To protect the environmentally sensitive habitat and rare species, JK Black Oak Wildlife Sanctuary is not open for general public access.
Loudoun Wildlife’s JK Black Oak Wildlife Sanctuary, an 87-acre parcel of land just outside Lucketts, is better known for its vernal pools and mature forests. However, the Sanctuary also contains a small unnamed creek that flows south along the length of the property border and under Route 15, eventually emptying into Limestone Branch right before it reaches the Potomac River.

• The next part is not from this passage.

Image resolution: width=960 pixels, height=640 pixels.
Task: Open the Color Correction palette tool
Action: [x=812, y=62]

In keeping with the ongoing efforts to conduct baseline surveys of the native flora and fauna on the property, Loudoun Wildlife’s Stream Team established two survey sites on the stream – one at each end of the property. On May 9, certified stream monitors Amy Ulland, Jason Kahn, Michelle McGregor, Aila McGregor, and Emma Lloyd conducted both benthic macroinvertebrate counts and chemical tests to establish baseline stream health reports for each site.

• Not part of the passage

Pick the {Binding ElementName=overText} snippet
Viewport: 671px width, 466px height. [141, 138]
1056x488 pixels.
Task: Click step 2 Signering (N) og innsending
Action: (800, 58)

Benthic macroinvertebrates, fondly known as “macros,” are creatures without backbones that live on the bottom of the stream and can be seen with the naked eye – usually the larval form of insects such as Dragonflies and Mayflies. Macros are great bioindicators of stream health as they vary greatly in their abilities to tolerate pollution.
Although less than a quarter mile from each other, the upstream and downstream sites received very different health scores. The macro sample from the downstream site consisted almost exclusively of Midges, with a handful of Leeches. Both midges and leeches are very tolerant to pollution, so we weren’t surprised that the downstream site scored a 5 out of 12, indicating unacceptable ecological conditions.
The upstream sample consisted of a much broader range of macros including Water Pennies, Riffle Beetles, Stoneflies, Caddisflies, Mayflies, and Midges. Beetles comprised nearly half and Midges less than a quarter of the 746 macros collected at this site in a 30-second sample. Due to the wide diversity of species present in the sample and the predominance of pollution intolerant beetle species, the upstream site scored a 10 out of 12, indicating acceptable ecological conditions.
Chemical tests conducted at both sites provided mostly consistent and acceptable results: normal pH levels of 7; negative or very low levels of nitrates, nitrites, and phosphates; high levels of dissolved oxygen; and low levels of sodium chloride. However, one difference between the sites stood out. The upstream site tested negative for coliform bacteria, while the downstream site tested positive. Coliform bacteria, found in fecal matter, can indicate the presence of other pathogenic organisms in the water.
Loudoun Wildlife’s Stream Team will continue to collect baseline data on the health of the Sanctuary’s stream by conducting macro surveys and chemical tests at both sites semiannually. In the future, we hope to expand these stream health surveys into educational outreach opportunities.